“Svastiche, antisemitismo, telefonate anonime contro l’ebreo. Non siamo a Norimberga nel 1933; siamo a Udine nell’estate del 1989“.

Svastiche, antisemitismo, telefonate anonime contro l’ebreo. Non siamo a Norimberga nel 1933; siamo a Udine nell’estate del 1989. Fuori da ogni formula descrittiva a effetto, è la cronaca di una sessione estiva di calciomercato, di un affare concluso, apparentemente; col senno di poi, di una pagina vergognosa e nera, in tutti i sensi, della nostra Serie A. Ricchissima, all’epoca, con tanti fuoriclasse e tantissimi giocatori forti e già affermati che arrivavano per diventarne protagonisti anche in provincia, al di fuori del circuito metropolitano. 

Arriva domenica 9 luglio 1989 all’aeroporto di Ronchi dei Legionari l’attaccante Ronny Rosenthal, acquistato dallo Standard Liegi. Trova alcuni tifosi festanti. È il primo israeliano nella storia del campionato italiano. Da giorni, intanto, alla sede della società friulana arrivano telefonate anonime.

Sabato 15 luglio l’attaccante non supera le prime visite mediche. Due vertebre sarebbero troppo ravvicinate: un’anomalia congenita, che non aveva mai rappresentato un problema in tante stagioni da professionista: sette, senza avvertire alcun dolore. Ronny si concede qualche altro giorno di ferie in Israele. Conta di rientrare in Friuli martedì 18, preceduto dagli esami radiografici degli ultimi sette anni. Nella notte tra domenica e lunedì, compaiono scritte sul muro della sede dell’Udinese: “Rosenthal go home” con accanto un teschio. “Ebrei via dal Friuli”, col corredo di una svastica. Ancora quattro: “Rosenthal vai nel forno. HTB, Hooligans Teddy Boys“.  
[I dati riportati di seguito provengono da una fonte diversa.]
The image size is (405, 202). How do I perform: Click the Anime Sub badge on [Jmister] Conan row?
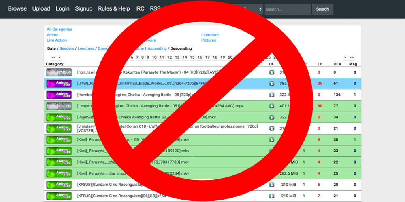(x=59, y=128)
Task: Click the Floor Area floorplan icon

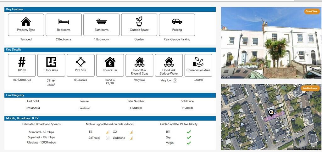Action: 51,62
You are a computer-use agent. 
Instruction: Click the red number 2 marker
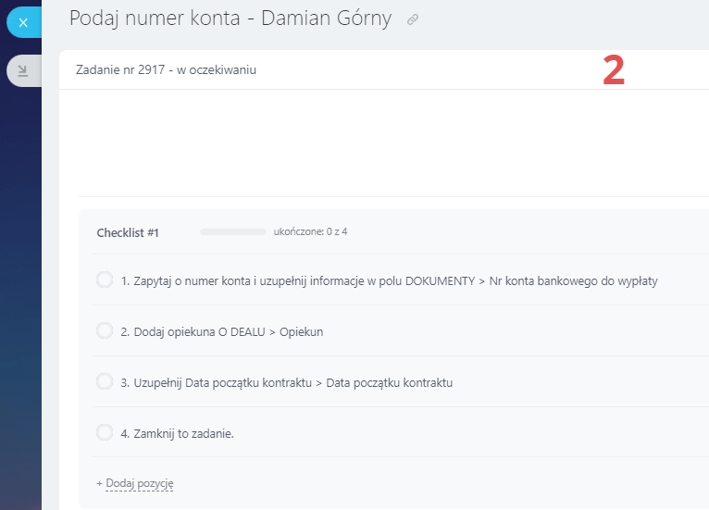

Non mi erano mai capitati episodi del genere. Né a Bruges, né a Liegi i tifosi si erano mossi contro di me a causa della mia nazionalità. Non so chi sono. Non so cosa vogliano farmi. Io non ho paura . In Israele sono stato abituato a vivere in una realtà molto più difficile di questa. Nei tre anni con l’esercito mi sono fatto le ossa e ho capito che il nostro popolo sarà sempre perseguitato. Constato con amarezza che, a questo punto, bisogna combattere fino in fondo questo fenomeno per cercare di isolarlo. Questi pazzi girano per tutto il mondo. Non mi fa specie il fatto che si trovino anche a Udine. E mi dispiace che siano coinvolte persone che non c’entrano nulla con questa vicenda”.

Da quel momento in poi, solo polemiche, imbarazzi, referti medici che già erano superflui e che risulteranno comunque, in un modo o nell’altro, ignorati. Si mettono in mezzo in tanti, in Italia come in Israele, perché la questione e lo strascico discriminatorio che si porta appresso hanno già travalicato l’ambito sportivo. Personalità della cultura ebraica, politici, intellettuali. Tra gli altri, esterna tutto il suo sdegno Gianni Rivera. Immancabile l’interrogazione parlamentare di rito, sulla scia del clamore. 

Alla fine, l’Udinese rinunciò a Rosenthal, con il pretesto di dubbi non fugati sulla sua schiena. Quella stessa schiena con la quale lui poi avrebbe realizzato 14 gol in sessantasei presenze al Liverpool, vincendo anche la FA Cup, per poi andare al Tottenham, sempre strappando contratti importanti. Neanche in Inghilterra mancavano gli idioti; ma, evidentemente, già si conosceva il modo di isolarli, senza starli a sentire. Rosenthal citò poi in giudizio l’Udinese per danni morali: nel 1995 la pretura di Udine riconobbe il club responsabile di atteggiamento discriminatorio e lo condannò al risarcimento di 61 milioni di lire.

Curiosamente, chiuse la carriera al Watford, l’altra squadra di Pozzo. Il presidente era lo stesso che avrebbe avuto a Udine, quindi. Diversa, molto diversa, fu in Inghilterra la maniera di reagire ai razzisti.